The characters, portrayed by a small and antic ensemble, rise up with the cartoon resiliency of Porky Pig and Bugs Bunny. Costume designer Lori Meeker differentiates among the various roles assumed by the performers with a sometimes wacky, sometimes ribald insouciance.
The larky spirit of the staging infects that handling of the songs — utterly appropriate for a show that sends up music forms with the same zing that it satirizes ideas.
Chamberlin has a field day with the coloratura lampooning of "Glitter and Be Gay," the song that allowed a still-young Barbara Cook to show off her agile soprano in the original Broadway production.
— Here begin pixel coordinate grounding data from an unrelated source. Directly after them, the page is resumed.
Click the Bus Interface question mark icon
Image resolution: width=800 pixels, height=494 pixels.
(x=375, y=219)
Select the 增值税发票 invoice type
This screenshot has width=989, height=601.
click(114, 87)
The number continues to steal the show.
Strange's Candide, dressed like an overgrown schoolboy in a vest and khakis, delivers his solos with the proper earnestness of a protagonist who needs the ceiling to fall on his head before awakening to the patented ludicrousness of Pangloss' creed.
Suzan Hanson, who plays the weight-challenged Baroness among other outlandish figures, is the standout in the supporting cast. Roberto Perlas Gomez and Arnold Livingston Geis gambol gamely through their battery of male roles.
The circus atmosphere of this "Candide" tries to draw out all the color of Bernstein's spoofing of European theatrical music (from the comic grotesquerie of "Auto-Da-Fé" to the teasing giddiness of "The Venice Gavotte"). The result is unfailingly lively, though it doesn't have me hankering for another Broadway revival.
The musical's narrative doesn't come off so much as incoherent (a long-standing complaint) as exhaustingly herky-jerky. But if I may conclude with a Panglossian spin, each production brings us closer to a deeper understanding of what Bernstein, in his magnificent if not readily reconcilable genius, was striving to accomplish in ushering Voltaire's classic to the musical stage.